**Material provided:**
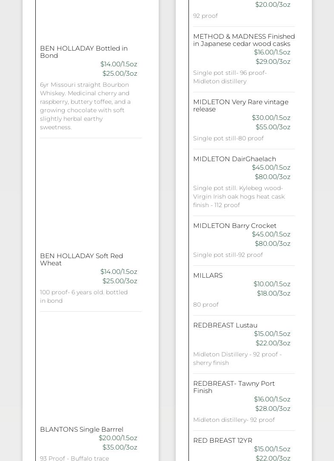Select the RED BREAST 12YR item name
Image resolution: width=334 pixels, height=461 pixels.
pos(223,441)
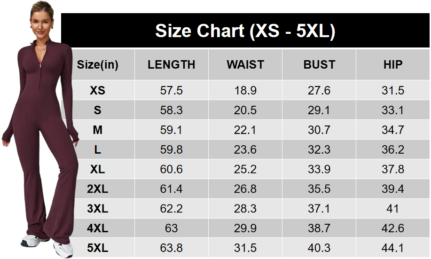Click the 4XL length value 63

pos(171,228)
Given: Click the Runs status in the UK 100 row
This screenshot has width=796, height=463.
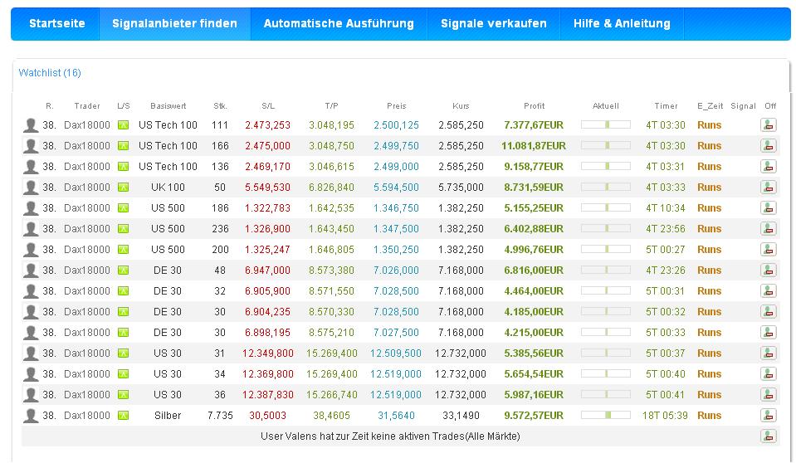Looking at the screenshot, I should click(709, 188).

**Exercise instructions:**
Line by line, reproduce exactly the lines from the one containing "Given: Click the" through the final line of the material, both included, leaving every picture out.

**Solution:**
Given: Click the Runs status in the UK 100 row
This screenshot has width=796, height=463.
Looking at the screenshot, I should click(709, 188).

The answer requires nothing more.